Meta (formerly Facebook) announced this week the launch of the Bean Machine, a probabilistic programming system that apparently makes it easier to represent and learn about uncertainties in AI models. Bean Machine is available in early beta and can be used to discover unobserved features of a model through “uncertainty-aware” machine learning algorithms.
“[Bean Machine is] inspired by a physical device for the visualization of probability distributions, a precomputing example for a probabilistic system,” explained the meta-researchers behind the Bean Machine in a blog post. “On the Bean Machine development team, we believe that a system’s ease of use is the basis of its success, and we are committed to centering the Bean Machine design around a declarative philosophy within the PyTorch ecosystem.”
Modeling uncertainty
Deep learning models are generally considered to be overconfident, even if they make mistakes. Epistemic uncertainty describes what a model does not know because the training data was not adequate, while random uncertainty is the uncertainty that arises from the natural randomness of the observations. With enough training samples, the epistemic uncertainty decreases, but the random uncertainty cannot be reduced even if more data is provided.
Probabilistic modeling, Bean Machine’s artificial intelligence technique, can measure this type of uncertainty by taking into account the effects of random events in predicting the occurrence of future outcomes. Compared to other machine learning approaches, probabilistic modeling offers advantages such as uncertainty estimation, meaningfulness analysts who make use of it can understand not only the prediction of an artificial intelligence system, but also the relative probability of other possible predictions. , users can interpret why certain predictions were made, which could aid the model development process.
Built on Meta’s PyTorch machine learning framework and Bean Machine Graph (BMG), a custom C ++ backend, Bean Machine allows data scientists to write the math for a model directly in Python and BMG to do the probabilistic modeling work take over, derive the possible distributions for predictions based on the model statement.
The uncertainty measured by the Bean Machine can help to identify the limits of a model and possible sources of error.
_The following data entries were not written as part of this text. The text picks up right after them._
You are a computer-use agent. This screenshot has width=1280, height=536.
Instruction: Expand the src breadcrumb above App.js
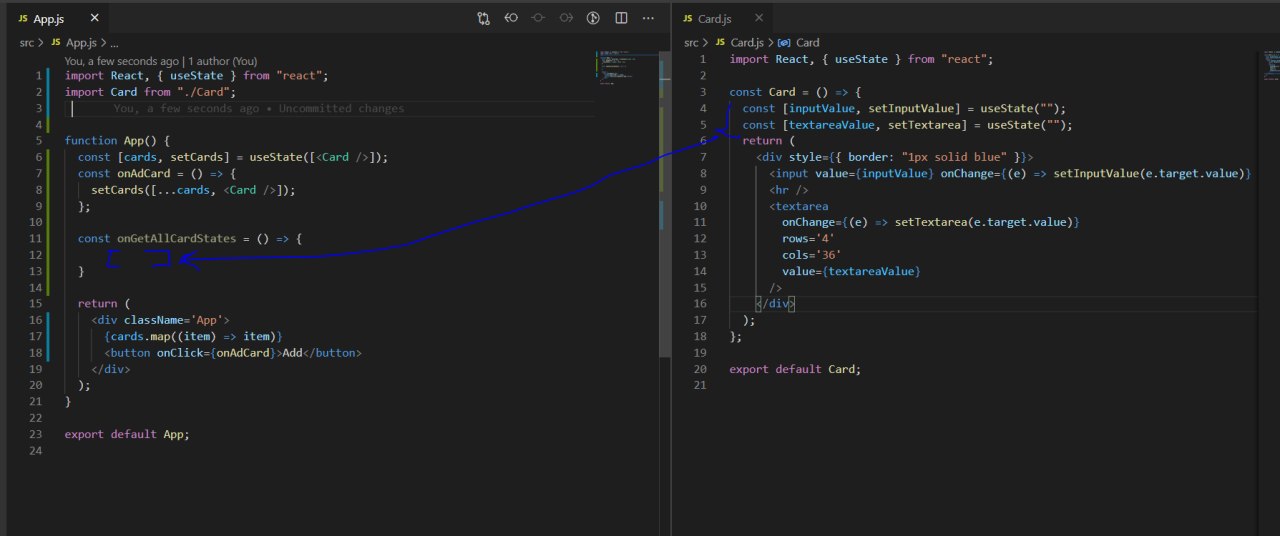pos(26,43)
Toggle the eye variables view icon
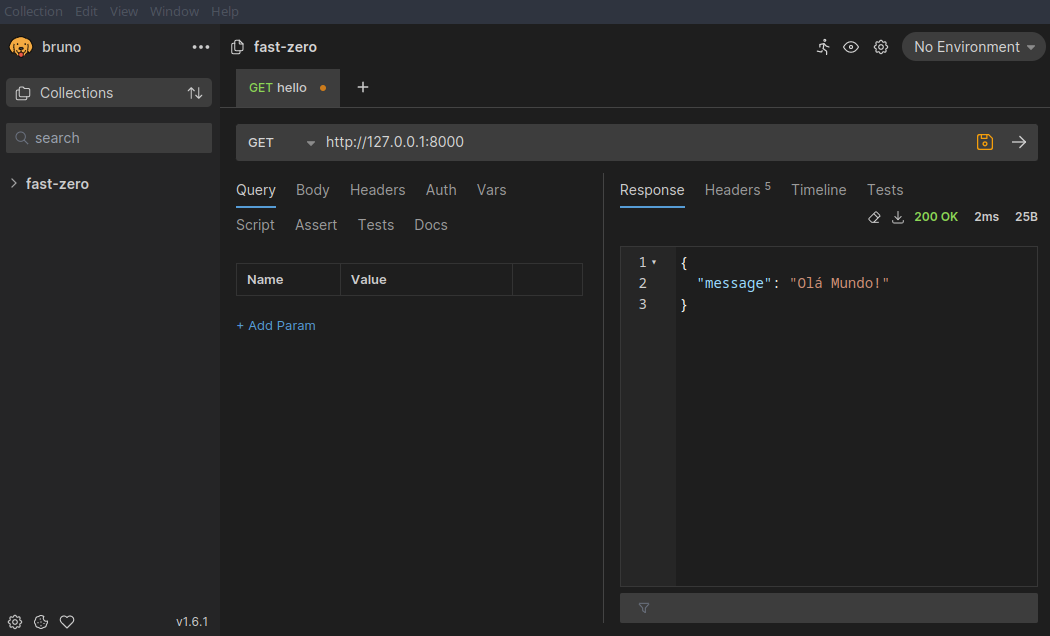Screen dimensions: 1050x636 click(x=851, y=47)
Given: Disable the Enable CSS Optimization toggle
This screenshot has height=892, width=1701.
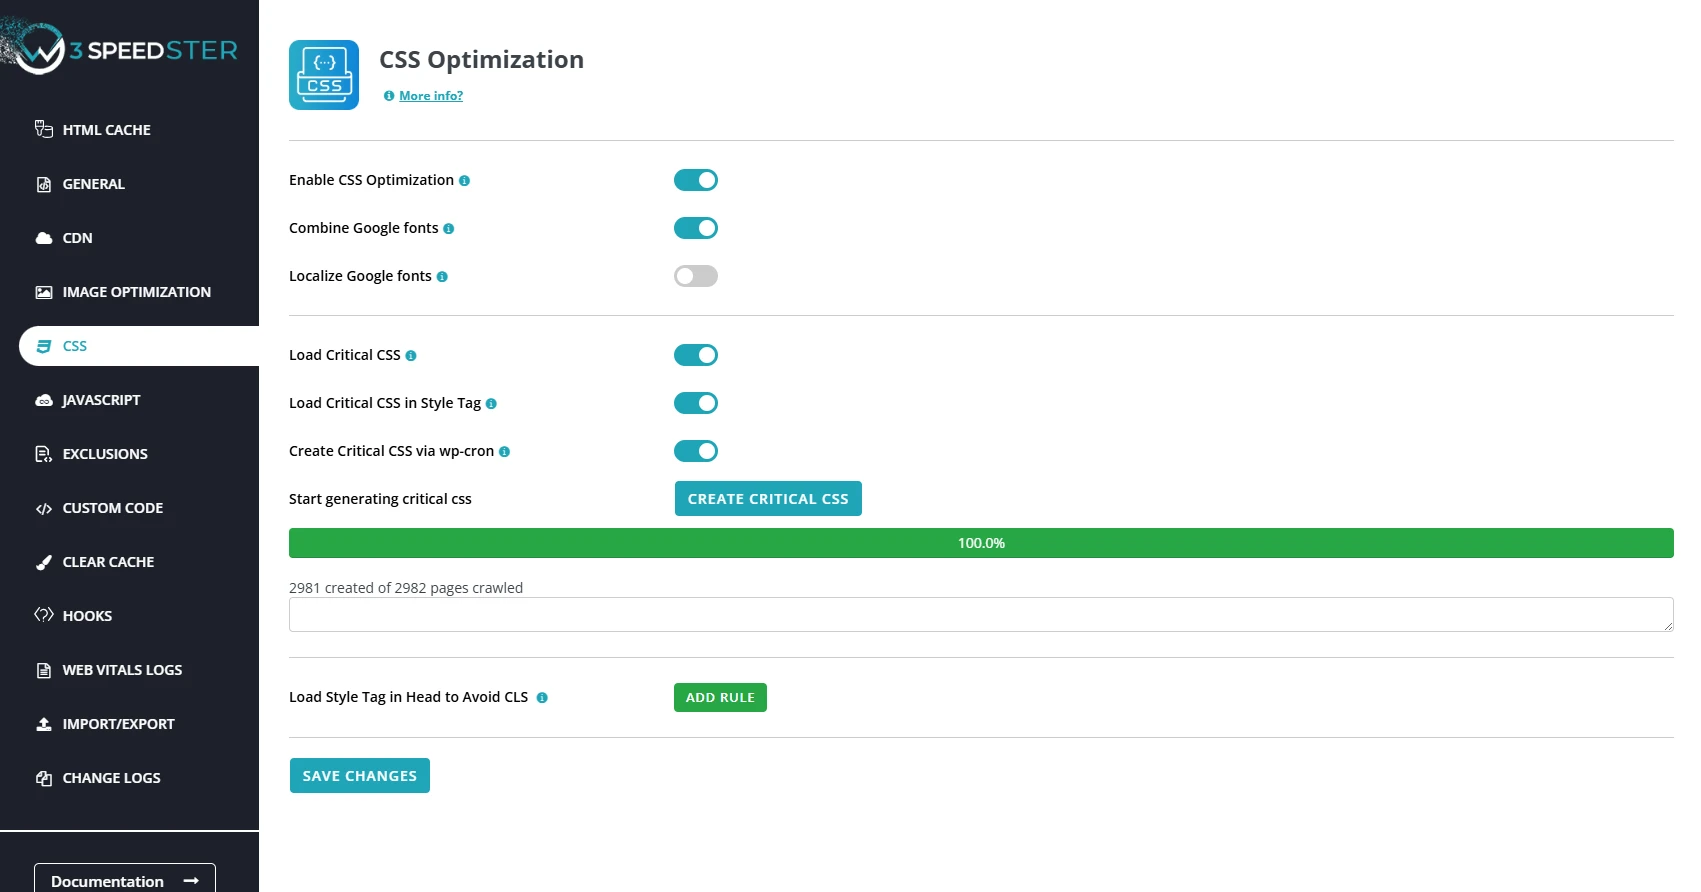Looking at the screenshot, I should (696, 180).
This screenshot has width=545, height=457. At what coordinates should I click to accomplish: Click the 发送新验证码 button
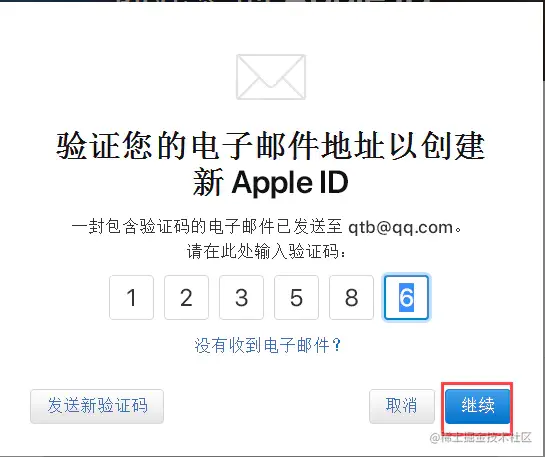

For example, uncertainty can reveal the margin of error of a house price prediction model or the confidence of a model designed to predict whether a new feature app will perform better than a previous feature.
To further illustrate the importance of the concept of uncertainty, a recent Harvard study found that displaying uncertainty metrics had a balancing effect on their resilience to AI predictions for both machine learners and non-experts. As simple as providing metrics, knowing the pitfalls can help protect people from the limitations of machine learning.
Bean Machine quantifies predictions “with reliable measures of uncertainty in the form of probability distributions … It is easy to code a rich model directly in the source code, [and because] the model corresponds to the domain, you can query the intermediate learned properties within the model,” continued Meta continued. We hope this makes using the Bean Machine easy and intuitive, whether it’s creating a model or changing your learning strategies.
Bean Machine became available on GitHub in early December.